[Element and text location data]
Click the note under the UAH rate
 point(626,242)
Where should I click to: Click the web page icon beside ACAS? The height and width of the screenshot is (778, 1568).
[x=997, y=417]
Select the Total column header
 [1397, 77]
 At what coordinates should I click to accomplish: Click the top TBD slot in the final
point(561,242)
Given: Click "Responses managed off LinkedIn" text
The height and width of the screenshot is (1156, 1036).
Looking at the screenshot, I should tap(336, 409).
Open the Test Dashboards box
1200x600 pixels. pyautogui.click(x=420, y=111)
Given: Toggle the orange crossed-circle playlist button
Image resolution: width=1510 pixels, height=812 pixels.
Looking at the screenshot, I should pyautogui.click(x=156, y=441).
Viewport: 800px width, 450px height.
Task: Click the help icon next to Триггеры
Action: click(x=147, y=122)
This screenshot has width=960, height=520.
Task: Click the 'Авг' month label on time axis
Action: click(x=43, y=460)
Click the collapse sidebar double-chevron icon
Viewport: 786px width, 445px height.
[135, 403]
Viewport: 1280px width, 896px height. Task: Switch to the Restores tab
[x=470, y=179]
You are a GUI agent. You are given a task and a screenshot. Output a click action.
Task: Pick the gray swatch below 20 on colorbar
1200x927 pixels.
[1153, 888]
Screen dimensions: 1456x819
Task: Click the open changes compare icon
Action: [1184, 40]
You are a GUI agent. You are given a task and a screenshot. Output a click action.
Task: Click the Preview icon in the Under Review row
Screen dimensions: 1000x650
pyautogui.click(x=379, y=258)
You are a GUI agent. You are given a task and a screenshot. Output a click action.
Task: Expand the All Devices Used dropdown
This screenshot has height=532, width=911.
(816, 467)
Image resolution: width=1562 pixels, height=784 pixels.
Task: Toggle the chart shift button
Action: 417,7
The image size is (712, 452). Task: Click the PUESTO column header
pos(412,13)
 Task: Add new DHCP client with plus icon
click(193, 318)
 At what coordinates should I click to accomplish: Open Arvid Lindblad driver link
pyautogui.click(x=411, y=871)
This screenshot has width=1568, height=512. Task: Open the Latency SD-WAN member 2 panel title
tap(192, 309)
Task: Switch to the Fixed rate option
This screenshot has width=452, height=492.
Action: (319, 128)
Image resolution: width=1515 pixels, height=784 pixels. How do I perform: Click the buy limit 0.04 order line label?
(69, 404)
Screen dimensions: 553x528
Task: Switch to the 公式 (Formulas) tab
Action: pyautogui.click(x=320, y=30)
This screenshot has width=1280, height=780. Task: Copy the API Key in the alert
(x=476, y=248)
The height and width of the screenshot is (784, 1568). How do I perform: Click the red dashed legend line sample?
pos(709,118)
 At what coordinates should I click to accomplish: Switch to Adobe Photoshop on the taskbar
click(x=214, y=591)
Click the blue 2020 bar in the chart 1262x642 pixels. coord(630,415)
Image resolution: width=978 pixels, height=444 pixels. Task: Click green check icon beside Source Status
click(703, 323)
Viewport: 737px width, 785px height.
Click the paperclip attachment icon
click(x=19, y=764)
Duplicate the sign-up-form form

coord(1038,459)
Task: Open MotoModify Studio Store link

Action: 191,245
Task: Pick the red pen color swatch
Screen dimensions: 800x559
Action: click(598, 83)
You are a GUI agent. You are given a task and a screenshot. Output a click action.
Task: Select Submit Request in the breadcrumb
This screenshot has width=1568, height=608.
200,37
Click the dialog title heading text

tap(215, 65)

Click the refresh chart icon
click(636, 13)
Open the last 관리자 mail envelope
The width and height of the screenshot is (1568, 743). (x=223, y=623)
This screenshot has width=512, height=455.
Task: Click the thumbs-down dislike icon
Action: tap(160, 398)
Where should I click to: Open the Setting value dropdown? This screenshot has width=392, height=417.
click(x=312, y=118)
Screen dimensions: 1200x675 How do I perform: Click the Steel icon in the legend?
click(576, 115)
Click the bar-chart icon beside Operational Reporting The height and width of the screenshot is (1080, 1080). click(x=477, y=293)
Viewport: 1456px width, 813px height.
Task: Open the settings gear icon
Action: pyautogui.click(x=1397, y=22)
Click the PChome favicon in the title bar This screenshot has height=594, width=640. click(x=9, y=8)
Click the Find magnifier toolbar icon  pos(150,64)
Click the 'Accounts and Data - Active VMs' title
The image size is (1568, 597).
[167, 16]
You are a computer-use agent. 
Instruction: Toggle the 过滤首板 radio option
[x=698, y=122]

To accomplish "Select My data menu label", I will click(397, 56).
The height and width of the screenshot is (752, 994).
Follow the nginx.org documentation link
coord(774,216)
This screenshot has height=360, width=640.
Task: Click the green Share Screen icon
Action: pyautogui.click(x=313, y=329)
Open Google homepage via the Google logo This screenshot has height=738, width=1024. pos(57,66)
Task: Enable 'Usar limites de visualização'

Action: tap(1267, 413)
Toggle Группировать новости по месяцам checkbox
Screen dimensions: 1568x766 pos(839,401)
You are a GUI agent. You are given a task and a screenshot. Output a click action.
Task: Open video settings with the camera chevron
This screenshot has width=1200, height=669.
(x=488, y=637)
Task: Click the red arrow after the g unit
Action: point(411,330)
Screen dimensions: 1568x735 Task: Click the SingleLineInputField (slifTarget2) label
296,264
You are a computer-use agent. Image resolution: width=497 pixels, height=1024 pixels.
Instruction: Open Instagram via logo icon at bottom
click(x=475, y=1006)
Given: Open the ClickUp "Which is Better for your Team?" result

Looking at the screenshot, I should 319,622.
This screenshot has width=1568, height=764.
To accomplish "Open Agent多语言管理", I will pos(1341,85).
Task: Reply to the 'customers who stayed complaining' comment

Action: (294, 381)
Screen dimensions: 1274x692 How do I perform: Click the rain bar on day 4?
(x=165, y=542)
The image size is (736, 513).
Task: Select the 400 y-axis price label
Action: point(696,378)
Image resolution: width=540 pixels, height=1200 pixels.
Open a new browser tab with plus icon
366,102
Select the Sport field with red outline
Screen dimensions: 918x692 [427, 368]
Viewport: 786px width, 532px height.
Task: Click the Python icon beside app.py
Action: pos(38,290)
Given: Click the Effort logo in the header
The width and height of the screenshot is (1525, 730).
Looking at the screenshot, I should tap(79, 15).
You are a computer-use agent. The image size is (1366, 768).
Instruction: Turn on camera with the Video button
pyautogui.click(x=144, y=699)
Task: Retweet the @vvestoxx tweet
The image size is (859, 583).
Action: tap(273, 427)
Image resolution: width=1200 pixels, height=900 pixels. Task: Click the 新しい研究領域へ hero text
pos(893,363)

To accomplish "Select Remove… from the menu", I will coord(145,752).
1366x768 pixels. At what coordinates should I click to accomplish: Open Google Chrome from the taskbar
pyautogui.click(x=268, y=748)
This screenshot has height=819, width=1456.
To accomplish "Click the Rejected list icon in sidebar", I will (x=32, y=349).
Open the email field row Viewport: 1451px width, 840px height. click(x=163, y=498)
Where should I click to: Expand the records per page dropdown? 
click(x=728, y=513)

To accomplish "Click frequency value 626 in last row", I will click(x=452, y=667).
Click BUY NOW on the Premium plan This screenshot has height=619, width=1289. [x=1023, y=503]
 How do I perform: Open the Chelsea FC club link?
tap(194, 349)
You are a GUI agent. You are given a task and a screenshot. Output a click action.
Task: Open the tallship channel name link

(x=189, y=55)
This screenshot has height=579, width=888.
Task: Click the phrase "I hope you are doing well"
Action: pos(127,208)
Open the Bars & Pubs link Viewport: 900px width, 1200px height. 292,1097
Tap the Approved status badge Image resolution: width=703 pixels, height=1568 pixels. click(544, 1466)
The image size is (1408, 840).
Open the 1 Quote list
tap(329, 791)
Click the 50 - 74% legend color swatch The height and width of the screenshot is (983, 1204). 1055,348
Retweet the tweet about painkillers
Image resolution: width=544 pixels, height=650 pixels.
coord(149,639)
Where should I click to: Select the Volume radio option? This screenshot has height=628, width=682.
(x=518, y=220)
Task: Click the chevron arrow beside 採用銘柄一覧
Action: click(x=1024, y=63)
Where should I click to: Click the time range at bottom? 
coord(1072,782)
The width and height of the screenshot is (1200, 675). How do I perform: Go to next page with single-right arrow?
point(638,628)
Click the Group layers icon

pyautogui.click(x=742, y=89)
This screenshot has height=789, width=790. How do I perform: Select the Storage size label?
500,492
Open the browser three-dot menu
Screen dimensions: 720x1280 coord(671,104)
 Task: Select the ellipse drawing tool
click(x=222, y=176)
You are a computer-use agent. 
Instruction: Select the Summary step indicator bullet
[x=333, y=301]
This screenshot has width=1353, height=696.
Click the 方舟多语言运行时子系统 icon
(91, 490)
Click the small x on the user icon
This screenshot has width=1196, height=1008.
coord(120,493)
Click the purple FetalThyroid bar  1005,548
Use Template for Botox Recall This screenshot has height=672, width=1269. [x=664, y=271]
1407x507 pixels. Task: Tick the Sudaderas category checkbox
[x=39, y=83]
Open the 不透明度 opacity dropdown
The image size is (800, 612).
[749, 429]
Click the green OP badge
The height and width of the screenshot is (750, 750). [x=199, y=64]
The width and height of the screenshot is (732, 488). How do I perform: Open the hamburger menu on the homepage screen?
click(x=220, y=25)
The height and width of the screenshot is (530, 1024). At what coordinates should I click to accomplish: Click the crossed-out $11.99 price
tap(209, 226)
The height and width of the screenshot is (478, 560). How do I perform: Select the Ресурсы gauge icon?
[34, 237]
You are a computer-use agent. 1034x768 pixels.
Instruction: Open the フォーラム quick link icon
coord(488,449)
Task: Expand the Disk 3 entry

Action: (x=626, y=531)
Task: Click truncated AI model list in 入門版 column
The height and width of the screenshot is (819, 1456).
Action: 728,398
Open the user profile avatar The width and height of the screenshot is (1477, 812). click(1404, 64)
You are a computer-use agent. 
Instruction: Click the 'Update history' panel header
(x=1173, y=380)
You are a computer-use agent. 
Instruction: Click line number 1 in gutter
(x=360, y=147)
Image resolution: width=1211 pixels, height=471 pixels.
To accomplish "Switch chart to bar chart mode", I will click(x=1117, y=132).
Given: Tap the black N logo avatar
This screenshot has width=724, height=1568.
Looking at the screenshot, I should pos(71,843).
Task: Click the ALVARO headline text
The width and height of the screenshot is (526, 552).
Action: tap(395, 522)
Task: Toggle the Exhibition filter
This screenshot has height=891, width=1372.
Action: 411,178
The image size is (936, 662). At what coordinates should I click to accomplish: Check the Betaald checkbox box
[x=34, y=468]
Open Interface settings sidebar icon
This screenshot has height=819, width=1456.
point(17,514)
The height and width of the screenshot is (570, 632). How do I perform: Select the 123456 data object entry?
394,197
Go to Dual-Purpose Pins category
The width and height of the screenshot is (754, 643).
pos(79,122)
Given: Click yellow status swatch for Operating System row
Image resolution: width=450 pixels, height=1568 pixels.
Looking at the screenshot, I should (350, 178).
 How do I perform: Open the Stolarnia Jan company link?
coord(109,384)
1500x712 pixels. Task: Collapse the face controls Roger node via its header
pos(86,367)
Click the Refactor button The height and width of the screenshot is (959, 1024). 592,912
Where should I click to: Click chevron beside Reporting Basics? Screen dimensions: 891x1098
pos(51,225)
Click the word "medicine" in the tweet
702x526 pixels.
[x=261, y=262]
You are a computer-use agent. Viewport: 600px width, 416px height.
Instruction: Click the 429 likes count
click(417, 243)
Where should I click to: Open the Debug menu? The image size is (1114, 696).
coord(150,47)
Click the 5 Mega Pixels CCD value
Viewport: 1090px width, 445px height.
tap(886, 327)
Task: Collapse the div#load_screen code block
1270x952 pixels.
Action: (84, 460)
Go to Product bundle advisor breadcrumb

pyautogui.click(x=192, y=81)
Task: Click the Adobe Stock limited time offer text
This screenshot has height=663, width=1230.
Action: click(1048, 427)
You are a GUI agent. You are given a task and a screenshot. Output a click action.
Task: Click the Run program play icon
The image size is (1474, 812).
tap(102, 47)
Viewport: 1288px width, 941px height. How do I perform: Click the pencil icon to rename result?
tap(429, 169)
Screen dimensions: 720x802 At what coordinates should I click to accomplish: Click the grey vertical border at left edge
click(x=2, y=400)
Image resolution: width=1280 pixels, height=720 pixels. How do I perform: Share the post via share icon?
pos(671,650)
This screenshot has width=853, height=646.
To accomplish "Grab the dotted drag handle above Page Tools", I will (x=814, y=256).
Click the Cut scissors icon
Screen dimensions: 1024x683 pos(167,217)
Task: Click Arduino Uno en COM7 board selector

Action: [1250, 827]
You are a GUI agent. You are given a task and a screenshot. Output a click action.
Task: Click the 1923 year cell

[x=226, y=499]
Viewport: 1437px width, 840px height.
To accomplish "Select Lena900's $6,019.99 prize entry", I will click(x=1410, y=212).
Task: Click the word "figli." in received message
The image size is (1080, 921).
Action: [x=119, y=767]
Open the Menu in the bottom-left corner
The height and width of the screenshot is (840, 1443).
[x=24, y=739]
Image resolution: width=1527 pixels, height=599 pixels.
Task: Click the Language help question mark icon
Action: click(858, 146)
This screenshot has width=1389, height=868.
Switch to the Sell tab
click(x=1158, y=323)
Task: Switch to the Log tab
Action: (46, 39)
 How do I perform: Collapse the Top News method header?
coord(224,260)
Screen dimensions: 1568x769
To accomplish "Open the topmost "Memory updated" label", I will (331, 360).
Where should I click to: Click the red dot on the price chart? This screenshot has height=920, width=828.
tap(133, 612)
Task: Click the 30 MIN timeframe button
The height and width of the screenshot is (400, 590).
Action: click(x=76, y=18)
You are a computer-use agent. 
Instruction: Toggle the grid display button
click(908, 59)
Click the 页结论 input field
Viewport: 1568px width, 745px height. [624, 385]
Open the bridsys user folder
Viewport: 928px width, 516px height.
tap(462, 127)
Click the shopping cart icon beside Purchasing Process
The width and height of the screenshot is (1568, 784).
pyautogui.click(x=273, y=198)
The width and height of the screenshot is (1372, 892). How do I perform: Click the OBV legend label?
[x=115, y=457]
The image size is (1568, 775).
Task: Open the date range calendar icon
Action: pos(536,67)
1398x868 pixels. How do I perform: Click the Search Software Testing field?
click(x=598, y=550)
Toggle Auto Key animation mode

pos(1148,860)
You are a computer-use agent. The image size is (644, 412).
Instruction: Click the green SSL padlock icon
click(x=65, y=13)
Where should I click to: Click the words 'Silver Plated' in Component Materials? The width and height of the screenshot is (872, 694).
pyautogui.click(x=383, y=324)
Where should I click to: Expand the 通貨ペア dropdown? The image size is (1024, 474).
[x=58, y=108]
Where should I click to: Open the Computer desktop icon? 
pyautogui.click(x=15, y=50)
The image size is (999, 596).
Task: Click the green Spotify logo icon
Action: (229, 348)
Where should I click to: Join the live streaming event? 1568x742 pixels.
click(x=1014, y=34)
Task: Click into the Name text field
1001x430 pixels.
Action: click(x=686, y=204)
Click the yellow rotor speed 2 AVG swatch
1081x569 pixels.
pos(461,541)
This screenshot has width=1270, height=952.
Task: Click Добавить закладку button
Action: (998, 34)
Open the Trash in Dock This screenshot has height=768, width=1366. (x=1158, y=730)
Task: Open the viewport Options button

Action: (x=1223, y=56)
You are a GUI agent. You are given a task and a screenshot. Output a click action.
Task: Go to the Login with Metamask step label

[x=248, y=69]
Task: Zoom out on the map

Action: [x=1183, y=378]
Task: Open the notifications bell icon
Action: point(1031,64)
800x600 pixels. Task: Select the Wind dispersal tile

-- EXERCISE AIM --
Can you copy the items above word for word, starting with the line that contains "Duplicate the sign-up-form form" and going on through the line that contains "click(576, 115)"?

-- SOLUTION TO THIS PROBLEM --
Duplicate the sign-up-form form

coord(1038,459)
Task: Open MotoModify Studio Store link

Action: 191,245
Task: Pick the red pen color swatch
Screen dimensions: 800x559
Action: click(598, 83)
You are a GUI agent. You are given a task and a screenshot. Output a click action.
Task: Select Submit Request in the breadcrumb
This screenshot has width=1568, height=608.
200,37
Click the dialog title heading text

tap(215, 65)

Click the refresh chart icon
click(636, 13)
Open the last 관리자 mail envelope
The width and height of the screenshot is (1568, 743). (x=223, y=623)
This screenshot has width=512, height=455.
Task: Click the thumbs-down dislike icon
Action: tap(160, 398)
Where should I click to: Open the Setting value dropdown? This screenshot has width=392, height=417.
click(x=312, y=118)
Screen dimensions: 1200x675 How do I perform: Click the Steel icon in the legend?
click(576, 115)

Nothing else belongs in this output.